本试剂盒主要应用于细胞代谢方向的科研场景,包括但不限于植物种子萌发机制研究、细胞壁多糖代谢途径解析、培养细胞能量状态评估及糖酵解通量分析。
| 中文名称 | α-半乳糖苷酶(α-GAL)活性检测试剂盒(微量法)-CheKine™ |
| 英文名称 | CheKine™ Micro α-galactosidase (α-GAL) Activity Assay Kit |
| 产品货号 | KTB1323 |
| 检测方法 | 比色法 |
| 试剂盒组分 | •Extraction Buffer •Reagent I •Reagent Il •Reagent Ill •Standard |
| 分子 | α-半乳糖苷酶,α-GAL |
| 检测指标 | α-半乳糖苷酶,α-GAL |
| 注意事项 | •推荐使用新鲜样本,如果不立即进行实验,样本可在-80℃保存数周。测定时,应控制解冻的温度和时间。室温环境下解冻时,需在4 h内完成样品解冻。 •实验开始前,确保所有的组分及设备处于合适的温度。 |
| 保存建议 | -20℃避光保存 6 个月 |
| 运输条件 | 冰袋运输(蓝冰) |
| 警告 | 本文列出的产品仅供研究使用,不适用于人类或临床诊断。我们产品所推荐应用,不是建议使用我们的产品去违反任何专利或许可证。对于使用本产品可能发生的专利侵权或其他违规行为,我们不承担任何责任。 |
注意:正式检测前,建议选择 2-3个预期差异较大的样本进行预实验。
Extraction Buffer:即用型;使用前,平衡到室温;4℃保存。
Working Reagent I:临用前配制;每支加入 1.5 mL去离子水,充分溶解待用;用不完的试剂-20℃分装避光可保存 4周,避免反复冻融。
Reagent II:即用型;使用前,平衡到室温;4℃保存。
Reagent III:即用型;使用前,平衡到室温;4℃保存。
Standard:5 μmol/mL对硝基苯酚标准液,即用型;使用前,平衡到室温;4℃避光保存。
注意:Standard有一定的刺激性,建议在使用过程中做好个人防护。
使用 5 μmol/mL对硝基苯酚标准液,按照下表所示,进一步稀释成标准品:
| 序号 | Standard体积 | 去离子水体积(µL) | 浓度(nmol/mL) |
|---|---|---|---|
| Std.1 | 40 µL 5 μmol/mL Standard | 960 | 200 |
| Std.2 | 500 µL of Std.1 (200 nmol/mL) | 500 | 100 |
| Std.3 | 500 µL of Std.2 (100 nmol/mL) | 500 | 50 |
| Std.4 | 500 µL of Std.3 (50 nmol/mL) | 500 | 25 |
| Std.5 | 500 µL of Std.4 (25 nmol/mL) | 500 | 12.5 |
| Std.6 | 500 µL of Std.5 (12.5 nmol/mL) | 500 | 6.25 |
| Std.7 | 500 µL of Std.6 (6.25 nmol/mL) | 500 | 3.125 |
| Blank | 0 | 500 | 0(空白孔) |
注意:每次实验都要做一次标准品检测,制作标曲;稀释后的标准品溶液不稳定,必须在 4小时内使用。
注意:推荐使用新鲜样本,如果不立即进行实验,样本可在-80℃保存数周。
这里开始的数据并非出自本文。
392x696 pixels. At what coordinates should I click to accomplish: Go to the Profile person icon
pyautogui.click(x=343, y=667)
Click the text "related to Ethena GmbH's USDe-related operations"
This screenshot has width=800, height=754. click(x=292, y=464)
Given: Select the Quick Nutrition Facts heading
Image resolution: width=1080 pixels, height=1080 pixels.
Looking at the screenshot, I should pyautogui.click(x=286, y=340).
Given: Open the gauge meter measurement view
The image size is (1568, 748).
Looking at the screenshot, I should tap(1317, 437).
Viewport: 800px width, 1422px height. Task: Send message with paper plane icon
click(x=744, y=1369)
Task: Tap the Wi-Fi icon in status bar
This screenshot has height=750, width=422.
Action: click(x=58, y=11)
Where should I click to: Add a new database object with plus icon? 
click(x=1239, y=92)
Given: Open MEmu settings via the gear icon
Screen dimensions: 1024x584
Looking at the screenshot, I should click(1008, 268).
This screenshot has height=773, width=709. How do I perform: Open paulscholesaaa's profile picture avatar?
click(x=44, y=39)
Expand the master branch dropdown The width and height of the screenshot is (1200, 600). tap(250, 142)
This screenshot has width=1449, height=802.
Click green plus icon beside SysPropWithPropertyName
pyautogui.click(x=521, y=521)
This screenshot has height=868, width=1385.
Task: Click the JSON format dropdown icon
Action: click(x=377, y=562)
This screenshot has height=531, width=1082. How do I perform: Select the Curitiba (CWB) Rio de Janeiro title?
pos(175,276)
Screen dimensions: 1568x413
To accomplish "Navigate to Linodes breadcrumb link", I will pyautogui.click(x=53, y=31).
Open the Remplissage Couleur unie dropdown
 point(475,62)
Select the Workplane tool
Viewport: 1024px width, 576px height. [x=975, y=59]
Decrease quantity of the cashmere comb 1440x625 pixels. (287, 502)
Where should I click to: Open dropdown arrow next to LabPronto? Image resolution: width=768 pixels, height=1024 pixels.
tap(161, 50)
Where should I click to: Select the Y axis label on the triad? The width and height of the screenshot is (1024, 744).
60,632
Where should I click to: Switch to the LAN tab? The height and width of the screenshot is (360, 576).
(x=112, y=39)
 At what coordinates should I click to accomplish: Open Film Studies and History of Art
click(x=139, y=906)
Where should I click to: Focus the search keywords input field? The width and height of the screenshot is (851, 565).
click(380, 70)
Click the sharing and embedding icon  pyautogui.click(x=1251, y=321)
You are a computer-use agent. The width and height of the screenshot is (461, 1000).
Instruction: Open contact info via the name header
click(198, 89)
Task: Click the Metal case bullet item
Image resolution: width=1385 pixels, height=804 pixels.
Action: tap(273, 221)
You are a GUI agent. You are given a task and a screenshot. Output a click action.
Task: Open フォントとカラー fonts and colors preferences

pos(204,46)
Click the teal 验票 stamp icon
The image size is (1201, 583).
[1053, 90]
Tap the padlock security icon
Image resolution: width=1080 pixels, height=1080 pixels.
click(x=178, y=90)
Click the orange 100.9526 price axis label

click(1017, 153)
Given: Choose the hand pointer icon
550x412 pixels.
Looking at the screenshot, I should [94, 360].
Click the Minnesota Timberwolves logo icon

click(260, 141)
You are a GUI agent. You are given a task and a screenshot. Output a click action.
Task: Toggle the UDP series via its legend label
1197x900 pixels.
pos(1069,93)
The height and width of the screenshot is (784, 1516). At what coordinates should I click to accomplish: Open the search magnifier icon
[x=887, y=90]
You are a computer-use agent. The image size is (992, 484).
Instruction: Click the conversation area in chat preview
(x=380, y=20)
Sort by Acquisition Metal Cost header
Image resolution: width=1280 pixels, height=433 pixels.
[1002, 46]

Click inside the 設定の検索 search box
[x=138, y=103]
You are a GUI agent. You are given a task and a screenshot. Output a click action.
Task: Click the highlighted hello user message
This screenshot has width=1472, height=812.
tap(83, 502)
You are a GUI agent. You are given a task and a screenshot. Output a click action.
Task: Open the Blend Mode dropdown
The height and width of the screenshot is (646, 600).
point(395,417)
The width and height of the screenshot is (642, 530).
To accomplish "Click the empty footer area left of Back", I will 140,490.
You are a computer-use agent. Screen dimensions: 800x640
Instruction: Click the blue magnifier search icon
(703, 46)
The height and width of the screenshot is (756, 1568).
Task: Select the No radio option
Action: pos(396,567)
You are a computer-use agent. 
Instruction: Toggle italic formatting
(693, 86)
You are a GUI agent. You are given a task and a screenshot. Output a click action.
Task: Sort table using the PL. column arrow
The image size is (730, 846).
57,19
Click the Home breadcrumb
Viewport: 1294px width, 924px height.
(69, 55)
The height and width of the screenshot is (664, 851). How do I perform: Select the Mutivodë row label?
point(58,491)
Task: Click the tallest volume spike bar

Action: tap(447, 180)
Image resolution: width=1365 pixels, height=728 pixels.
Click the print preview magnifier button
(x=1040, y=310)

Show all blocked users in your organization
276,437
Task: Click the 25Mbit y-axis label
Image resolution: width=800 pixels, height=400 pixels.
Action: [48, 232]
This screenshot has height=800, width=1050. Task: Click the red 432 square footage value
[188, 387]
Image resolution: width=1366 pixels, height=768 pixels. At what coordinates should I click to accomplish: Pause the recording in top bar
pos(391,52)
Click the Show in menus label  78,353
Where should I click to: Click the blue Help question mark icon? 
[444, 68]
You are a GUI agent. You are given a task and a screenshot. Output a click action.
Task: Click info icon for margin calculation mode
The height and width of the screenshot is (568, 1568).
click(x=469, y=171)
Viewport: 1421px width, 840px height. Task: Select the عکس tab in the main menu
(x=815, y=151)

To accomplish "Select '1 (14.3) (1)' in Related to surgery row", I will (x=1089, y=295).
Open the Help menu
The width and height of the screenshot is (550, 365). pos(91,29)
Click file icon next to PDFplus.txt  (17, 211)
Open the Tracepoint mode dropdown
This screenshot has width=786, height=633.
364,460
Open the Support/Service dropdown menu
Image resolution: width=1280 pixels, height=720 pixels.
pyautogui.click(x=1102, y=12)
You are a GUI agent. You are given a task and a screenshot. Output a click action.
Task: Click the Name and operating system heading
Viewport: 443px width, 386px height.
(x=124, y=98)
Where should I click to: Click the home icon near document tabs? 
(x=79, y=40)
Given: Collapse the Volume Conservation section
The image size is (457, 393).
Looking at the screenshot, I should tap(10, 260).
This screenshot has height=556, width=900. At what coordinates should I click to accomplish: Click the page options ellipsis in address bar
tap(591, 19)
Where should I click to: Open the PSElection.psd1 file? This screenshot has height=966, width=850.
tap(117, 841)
测定时,应控制解冻的温度和时间。室温环境下解冻时,需在 4 h内完成样品解冻。
称取约 0.1 g组织样本,加入 1 mL Extraction Buffer,冰浴匀浆,15,000 g,4℃离心 10 min,取上清液,置冰上待测。
注意:(1) 如需测定蛋白浓度,推荐使用 Abbkine货号:KTD3001的蛋白质定量试剂盒(BCA法)进行样本蛋白质浓度测定。
(2) 该试剂盒提取的样本也可以适用于 KTB1324、KTB1322、KTB1015的测定。
1. 酶标仪或可见分光光度计预热 30 min,调节波长到 400 nm。可见分光光度计用去离子水调零。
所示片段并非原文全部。